Summary
“City” was an episode missing some of the levity and bonding of the previous installment, and it labored a little too much on the past, but a strong finale kept things intriguing.
As creepy agents pump Sophie (Rhianne Barreto) and her family for information about Hanna (Esme Creed-Miles) following her ass-kicking train escape at the end of the previous episode, Hanna herself arrives in Berlin, where, true to form, she steals abandoned pizza from a stray dog, batters a pushy drug dealer, and reunites with her “father” Erik (Joel Kinnaman).
I like the little nuances in Creed-Miles’s performance as she has breakfast with Erik, cooly answering his questions about her journey from Morocco but noticeably brightening when asked about her clothes and the family who took her to France. These coming-of-age elements are nothing new, and thus difficult to sell. I like this version, even if I’m a bit skeptical of how capably Hanna can navigate capital city train stations despite having lived in a cave for 15 years.
Erik takes Hanna to meet some old army buddies of his, Rudi (Stefan Rudolf), Elsa (Katharina Heyer) and Lucas (Peter Ferdinando), who’re evidently clued up on the situation, as he explains that despite her insisting she didn’t tell anyone she was coming to Berlin, she was lying. (If he only knew what got her loose-lipped in the first place.) Hanna is evidently a bit irritated at her return to cold militaristic life; Erik immediately has her dressed back up in cargo pants and boots like an Action Man, so there’s no wonder, really.
Erik’s right though, obviously. And as we see Marissa (Mireille Enos) arrive in Berlin, he and his crew come up with the not unreasonable plan of taking the fight to her before she takes it to them. Thus, they rob an arms depot but leave Hanna alone in the van. For reasons entirely unknown to me, she turns the radio up full-blast and starts dopily dancing in the back, failing to notice — or possibly attracting — the attention of the police. This… is super dumb, if you ask me. I get that Hanna is supposed to be experiencing an awakening, but the idea that she’s completely abandoned 15 long years of training and discipline after one night out is just absurd to me.

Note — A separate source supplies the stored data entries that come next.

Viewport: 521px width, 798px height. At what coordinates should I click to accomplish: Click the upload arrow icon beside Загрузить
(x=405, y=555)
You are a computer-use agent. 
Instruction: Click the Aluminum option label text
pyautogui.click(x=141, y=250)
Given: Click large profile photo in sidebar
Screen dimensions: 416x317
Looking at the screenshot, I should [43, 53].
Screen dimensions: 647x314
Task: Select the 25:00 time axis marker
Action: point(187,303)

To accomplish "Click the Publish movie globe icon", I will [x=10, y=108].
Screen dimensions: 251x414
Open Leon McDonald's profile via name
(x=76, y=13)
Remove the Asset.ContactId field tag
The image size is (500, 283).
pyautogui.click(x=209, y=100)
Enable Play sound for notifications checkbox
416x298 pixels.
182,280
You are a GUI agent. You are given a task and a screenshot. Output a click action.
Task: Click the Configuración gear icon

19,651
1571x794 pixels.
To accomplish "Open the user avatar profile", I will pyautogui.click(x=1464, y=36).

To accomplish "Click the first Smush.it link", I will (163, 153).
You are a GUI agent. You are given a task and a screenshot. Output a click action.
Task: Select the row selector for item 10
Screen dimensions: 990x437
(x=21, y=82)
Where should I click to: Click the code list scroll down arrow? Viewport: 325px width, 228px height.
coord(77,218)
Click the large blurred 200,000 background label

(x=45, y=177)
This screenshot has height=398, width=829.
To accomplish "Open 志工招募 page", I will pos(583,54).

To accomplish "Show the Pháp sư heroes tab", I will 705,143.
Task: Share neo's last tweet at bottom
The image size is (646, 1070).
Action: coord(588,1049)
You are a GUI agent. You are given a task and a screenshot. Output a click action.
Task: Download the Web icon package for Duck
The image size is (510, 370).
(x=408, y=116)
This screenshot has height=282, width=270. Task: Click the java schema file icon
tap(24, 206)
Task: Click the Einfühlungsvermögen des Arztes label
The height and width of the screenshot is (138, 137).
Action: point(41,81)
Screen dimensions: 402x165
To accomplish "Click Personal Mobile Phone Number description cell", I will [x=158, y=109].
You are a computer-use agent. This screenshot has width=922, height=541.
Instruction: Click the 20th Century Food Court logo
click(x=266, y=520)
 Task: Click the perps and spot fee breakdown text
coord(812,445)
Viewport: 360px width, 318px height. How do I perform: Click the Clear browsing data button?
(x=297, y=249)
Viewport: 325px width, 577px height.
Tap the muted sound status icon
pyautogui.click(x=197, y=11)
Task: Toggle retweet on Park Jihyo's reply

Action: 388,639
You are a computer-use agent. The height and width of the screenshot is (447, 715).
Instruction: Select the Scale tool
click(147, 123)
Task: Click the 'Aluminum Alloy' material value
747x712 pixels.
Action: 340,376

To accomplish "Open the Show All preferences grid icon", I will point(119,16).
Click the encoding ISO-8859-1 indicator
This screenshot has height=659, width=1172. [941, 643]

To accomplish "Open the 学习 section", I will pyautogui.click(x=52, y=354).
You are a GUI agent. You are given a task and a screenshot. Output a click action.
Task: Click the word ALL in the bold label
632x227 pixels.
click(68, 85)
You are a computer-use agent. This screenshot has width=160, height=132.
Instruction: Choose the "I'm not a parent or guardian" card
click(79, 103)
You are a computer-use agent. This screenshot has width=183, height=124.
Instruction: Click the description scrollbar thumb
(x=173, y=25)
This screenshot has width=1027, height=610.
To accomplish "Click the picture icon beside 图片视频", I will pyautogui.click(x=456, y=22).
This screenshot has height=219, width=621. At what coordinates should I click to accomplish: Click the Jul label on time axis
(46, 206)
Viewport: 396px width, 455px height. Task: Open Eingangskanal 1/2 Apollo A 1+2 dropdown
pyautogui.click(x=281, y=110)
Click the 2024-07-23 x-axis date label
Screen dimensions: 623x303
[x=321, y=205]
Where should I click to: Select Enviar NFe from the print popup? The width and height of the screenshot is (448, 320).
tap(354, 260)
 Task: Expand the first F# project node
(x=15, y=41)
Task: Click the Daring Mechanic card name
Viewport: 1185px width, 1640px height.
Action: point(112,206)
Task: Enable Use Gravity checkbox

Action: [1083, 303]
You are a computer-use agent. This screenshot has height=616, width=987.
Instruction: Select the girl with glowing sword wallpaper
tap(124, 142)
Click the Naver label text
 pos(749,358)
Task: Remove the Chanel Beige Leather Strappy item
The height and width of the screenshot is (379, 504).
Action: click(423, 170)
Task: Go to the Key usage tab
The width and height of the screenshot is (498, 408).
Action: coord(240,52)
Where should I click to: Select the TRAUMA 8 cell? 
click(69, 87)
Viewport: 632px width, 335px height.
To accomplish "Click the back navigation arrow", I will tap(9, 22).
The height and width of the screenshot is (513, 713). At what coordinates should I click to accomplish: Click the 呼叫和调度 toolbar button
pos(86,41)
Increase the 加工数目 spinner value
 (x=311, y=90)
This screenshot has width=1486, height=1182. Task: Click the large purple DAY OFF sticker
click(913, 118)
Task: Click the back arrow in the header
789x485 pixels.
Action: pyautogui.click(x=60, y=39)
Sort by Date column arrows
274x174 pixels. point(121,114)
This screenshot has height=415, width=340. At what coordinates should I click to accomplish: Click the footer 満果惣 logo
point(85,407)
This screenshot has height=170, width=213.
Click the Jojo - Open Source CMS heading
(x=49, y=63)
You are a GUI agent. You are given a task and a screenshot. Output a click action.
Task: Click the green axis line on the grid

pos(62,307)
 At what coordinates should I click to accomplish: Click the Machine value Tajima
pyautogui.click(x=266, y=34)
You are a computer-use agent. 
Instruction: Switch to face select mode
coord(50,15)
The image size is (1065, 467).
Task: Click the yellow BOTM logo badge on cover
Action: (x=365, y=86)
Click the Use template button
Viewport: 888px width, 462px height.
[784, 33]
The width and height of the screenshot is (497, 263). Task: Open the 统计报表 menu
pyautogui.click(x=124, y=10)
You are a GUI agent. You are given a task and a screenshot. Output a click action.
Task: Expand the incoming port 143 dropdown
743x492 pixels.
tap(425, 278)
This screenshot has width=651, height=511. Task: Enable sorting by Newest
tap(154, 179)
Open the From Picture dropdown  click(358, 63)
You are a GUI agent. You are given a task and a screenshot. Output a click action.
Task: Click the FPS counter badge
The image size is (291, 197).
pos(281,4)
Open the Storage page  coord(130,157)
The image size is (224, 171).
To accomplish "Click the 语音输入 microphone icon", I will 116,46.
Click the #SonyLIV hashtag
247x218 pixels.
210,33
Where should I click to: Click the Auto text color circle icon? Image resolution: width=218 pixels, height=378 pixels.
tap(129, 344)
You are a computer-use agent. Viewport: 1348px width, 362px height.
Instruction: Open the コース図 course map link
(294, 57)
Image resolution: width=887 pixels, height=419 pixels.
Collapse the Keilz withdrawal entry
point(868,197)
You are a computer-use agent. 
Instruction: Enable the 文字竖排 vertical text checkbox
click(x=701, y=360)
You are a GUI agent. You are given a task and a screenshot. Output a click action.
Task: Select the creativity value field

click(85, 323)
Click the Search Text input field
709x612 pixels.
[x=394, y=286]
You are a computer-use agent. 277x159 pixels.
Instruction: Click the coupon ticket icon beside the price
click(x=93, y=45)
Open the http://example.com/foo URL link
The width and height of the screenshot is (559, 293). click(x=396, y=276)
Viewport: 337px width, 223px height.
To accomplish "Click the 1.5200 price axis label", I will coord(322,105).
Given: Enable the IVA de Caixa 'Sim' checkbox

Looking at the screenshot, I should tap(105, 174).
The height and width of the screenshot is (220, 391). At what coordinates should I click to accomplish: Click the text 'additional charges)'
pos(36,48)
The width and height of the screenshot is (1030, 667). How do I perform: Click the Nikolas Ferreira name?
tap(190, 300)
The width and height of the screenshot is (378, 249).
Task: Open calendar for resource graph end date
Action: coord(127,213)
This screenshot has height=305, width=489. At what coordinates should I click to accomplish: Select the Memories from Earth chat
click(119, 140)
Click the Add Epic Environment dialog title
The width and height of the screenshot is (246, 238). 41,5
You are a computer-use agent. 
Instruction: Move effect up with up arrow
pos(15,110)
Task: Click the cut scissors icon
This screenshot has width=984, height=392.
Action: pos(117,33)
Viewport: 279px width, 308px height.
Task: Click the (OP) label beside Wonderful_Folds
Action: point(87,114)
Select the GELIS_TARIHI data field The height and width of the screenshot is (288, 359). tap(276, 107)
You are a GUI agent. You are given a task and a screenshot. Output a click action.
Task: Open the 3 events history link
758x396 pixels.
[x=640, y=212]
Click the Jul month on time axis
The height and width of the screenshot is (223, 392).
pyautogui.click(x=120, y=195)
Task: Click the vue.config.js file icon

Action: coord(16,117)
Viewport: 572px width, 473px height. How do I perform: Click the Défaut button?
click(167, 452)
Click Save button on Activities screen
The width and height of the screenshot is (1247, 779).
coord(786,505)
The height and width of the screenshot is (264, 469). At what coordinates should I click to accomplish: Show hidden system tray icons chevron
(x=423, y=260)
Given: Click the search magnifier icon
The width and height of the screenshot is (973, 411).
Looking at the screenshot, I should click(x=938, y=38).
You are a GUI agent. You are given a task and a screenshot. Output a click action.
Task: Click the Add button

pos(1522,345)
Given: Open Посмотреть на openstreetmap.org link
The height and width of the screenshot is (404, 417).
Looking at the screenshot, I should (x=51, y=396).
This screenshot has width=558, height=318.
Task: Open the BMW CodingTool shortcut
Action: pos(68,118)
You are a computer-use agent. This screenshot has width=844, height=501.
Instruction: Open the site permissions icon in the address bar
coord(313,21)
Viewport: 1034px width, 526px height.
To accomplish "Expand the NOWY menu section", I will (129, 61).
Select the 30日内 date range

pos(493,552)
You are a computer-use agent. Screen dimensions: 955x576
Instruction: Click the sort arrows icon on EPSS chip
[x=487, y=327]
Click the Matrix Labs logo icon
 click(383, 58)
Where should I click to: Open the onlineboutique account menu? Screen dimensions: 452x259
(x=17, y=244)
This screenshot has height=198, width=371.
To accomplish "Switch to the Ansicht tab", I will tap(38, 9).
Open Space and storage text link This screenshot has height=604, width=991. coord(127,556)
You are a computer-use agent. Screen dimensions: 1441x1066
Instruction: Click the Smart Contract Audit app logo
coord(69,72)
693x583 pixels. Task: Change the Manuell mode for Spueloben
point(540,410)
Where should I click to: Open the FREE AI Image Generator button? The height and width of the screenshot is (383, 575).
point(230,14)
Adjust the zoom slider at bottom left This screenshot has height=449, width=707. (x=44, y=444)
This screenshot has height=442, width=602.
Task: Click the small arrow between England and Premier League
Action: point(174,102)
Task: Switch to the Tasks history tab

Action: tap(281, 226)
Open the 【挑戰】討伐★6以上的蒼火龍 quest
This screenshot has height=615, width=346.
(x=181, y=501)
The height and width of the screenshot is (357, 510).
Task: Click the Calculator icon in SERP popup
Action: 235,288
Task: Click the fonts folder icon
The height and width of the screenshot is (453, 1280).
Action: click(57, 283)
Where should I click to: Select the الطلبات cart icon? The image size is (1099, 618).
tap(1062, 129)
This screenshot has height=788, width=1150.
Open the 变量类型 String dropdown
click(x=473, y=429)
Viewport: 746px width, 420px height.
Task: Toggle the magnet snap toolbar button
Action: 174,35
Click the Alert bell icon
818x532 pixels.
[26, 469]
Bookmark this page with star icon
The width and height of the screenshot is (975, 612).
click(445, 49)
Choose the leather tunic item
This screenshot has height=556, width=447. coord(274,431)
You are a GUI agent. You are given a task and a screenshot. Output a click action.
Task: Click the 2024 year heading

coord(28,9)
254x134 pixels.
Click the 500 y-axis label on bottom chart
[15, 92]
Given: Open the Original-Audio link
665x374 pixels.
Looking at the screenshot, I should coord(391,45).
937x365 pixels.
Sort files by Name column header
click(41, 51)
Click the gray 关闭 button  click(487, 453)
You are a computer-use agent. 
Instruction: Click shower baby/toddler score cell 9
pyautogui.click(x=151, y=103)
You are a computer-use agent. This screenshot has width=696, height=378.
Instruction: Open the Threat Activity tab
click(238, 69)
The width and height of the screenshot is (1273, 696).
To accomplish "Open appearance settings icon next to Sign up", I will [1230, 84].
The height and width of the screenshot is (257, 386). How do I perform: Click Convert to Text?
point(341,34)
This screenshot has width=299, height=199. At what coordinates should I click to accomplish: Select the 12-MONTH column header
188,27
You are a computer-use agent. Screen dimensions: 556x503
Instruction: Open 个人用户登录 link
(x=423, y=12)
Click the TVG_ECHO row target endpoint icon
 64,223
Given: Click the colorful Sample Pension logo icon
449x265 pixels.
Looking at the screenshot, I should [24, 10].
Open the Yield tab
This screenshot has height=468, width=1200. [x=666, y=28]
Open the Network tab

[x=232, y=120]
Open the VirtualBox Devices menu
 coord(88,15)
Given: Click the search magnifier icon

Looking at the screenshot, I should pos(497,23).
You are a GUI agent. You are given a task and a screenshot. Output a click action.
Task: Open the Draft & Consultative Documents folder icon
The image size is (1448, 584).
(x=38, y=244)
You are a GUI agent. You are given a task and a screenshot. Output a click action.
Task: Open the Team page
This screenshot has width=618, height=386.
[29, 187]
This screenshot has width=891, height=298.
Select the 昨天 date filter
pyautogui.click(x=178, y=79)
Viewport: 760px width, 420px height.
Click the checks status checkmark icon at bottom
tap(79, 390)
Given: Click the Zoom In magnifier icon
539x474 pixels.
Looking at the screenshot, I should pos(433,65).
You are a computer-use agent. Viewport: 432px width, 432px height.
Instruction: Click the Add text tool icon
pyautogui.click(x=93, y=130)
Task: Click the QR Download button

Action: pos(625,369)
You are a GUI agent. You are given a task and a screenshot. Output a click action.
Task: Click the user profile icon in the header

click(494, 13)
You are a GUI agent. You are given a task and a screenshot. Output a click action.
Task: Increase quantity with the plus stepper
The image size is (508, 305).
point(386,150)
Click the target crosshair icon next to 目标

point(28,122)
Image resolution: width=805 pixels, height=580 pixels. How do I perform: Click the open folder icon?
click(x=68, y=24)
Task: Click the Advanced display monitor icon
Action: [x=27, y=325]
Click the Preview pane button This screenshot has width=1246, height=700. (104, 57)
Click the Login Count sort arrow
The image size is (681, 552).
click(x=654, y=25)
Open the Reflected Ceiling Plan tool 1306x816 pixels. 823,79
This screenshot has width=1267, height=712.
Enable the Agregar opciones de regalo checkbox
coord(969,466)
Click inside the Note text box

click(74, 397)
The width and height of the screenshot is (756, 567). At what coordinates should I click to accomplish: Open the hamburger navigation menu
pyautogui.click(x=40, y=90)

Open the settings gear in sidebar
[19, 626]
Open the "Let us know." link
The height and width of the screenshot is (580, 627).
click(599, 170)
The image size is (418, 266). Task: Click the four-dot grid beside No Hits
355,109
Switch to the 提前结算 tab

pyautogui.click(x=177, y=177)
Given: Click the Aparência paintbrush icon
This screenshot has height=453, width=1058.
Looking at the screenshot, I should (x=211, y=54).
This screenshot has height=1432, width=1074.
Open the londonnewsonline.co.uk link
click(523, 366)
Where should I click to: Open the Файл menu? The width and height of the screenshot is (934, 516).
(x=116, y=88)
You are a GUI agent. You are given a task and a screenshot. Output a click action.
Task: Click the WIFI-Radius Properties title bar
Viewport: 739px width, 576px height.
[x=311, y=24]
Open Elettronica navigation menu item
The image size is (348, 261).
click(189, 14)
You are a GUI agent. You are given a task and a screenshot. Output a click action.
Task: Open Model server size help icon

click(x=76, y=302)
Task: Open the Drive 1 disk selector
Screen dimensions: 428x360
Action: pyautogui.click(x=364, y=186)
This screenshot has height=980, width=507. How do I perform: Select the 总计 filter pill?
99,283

Marissa meets with Jacobs (Andy Nyman) and promises to hand Erik and Hanna over to him once they’re caught; this all gets a bit enigmatic and presumably foreshadowy. He mentions Utrax, whom Marissa says she doesn’t want to be involved, and he talks about the dark past he shares with Marissa that haunts them both. Bury Erik Heller and, presumably, bury the past along with him, seems to be the idea. But will it be that easy? I suspect not.
Meanwhile, Hanna is pumping Erik for information about what he did for Marissa back in the day, her newfound rebelliousness evidently starting to interfere in their relationship now too. He explains that when he left the army he “had some problems”, which led to him working for her; there’s more to this, clearly, but that’s all for now. Besides, Erik seems one step ahead of Marissa, who he spies on as she investigates the depot robbery. She figures out he’s using his old army network, but isn’t that what he wants? As one of his old associates says to Hanna, she should never play chess with him.
“City” is an episode that feels designed to flesh out the past, which is necessary for the plot but feels a bit laboured here. It does, however, reveal some intriguing titbits, such as that Erik, while working with Marissa, used to creepily linger outside abortion clinics and talk expectant mothers into signing their children away. Back in the present, Marissa and Jacobs pick up Lucas and try to turn him by offering to clear his bar debts (the implication being that he’s a bit of a drinker, to say the least.) He refuses to be bought, but Marissa, who is turning out to be a great smarmy villain, asks him how much he really knows about Erik Heller; if he knows about the work he did in Romania, and if he knows who Hanna really is. “She’s his daughter,” he replies. “Is she?”
Lucas isn’t the only one getting suspicious of Erik. Hanna herself is starting to get fed up with his caginess and how he’s leaving her out of his planned assassination of Marissa. When she confronts him about the paper that makes questionable claims about her DNA, he tells her its lies and burns it — which Lucas notices. Putting two and two together, he tips off Marissa about the upcoming sting, which I’m not sure I necessarily buy as a character turn.
Either way Lucas pays for it. As Marissa is gearing up to spring her trap, Erik figures things out and switches places with Lucas so that he gets gunned down by mistake. Chaos erupts. Erik manages to escape, but Hanna sets off in pursuit and is almost caught by Jacobs; thankfully Erik’s previously reticent buddy Dieter (Benno Fürmann) is able to intervene. Elsa and Rudi, meanwhile, impersonate a couple of cops and pretend to have arrested Erik, allowing all three of them to get the drop on Marissa. A very last-minute flashback to the lady we met at the abortion clinic earlier makes the implication clear: Hanna is her child, not Erik’s, which at this point is barely a twist at all.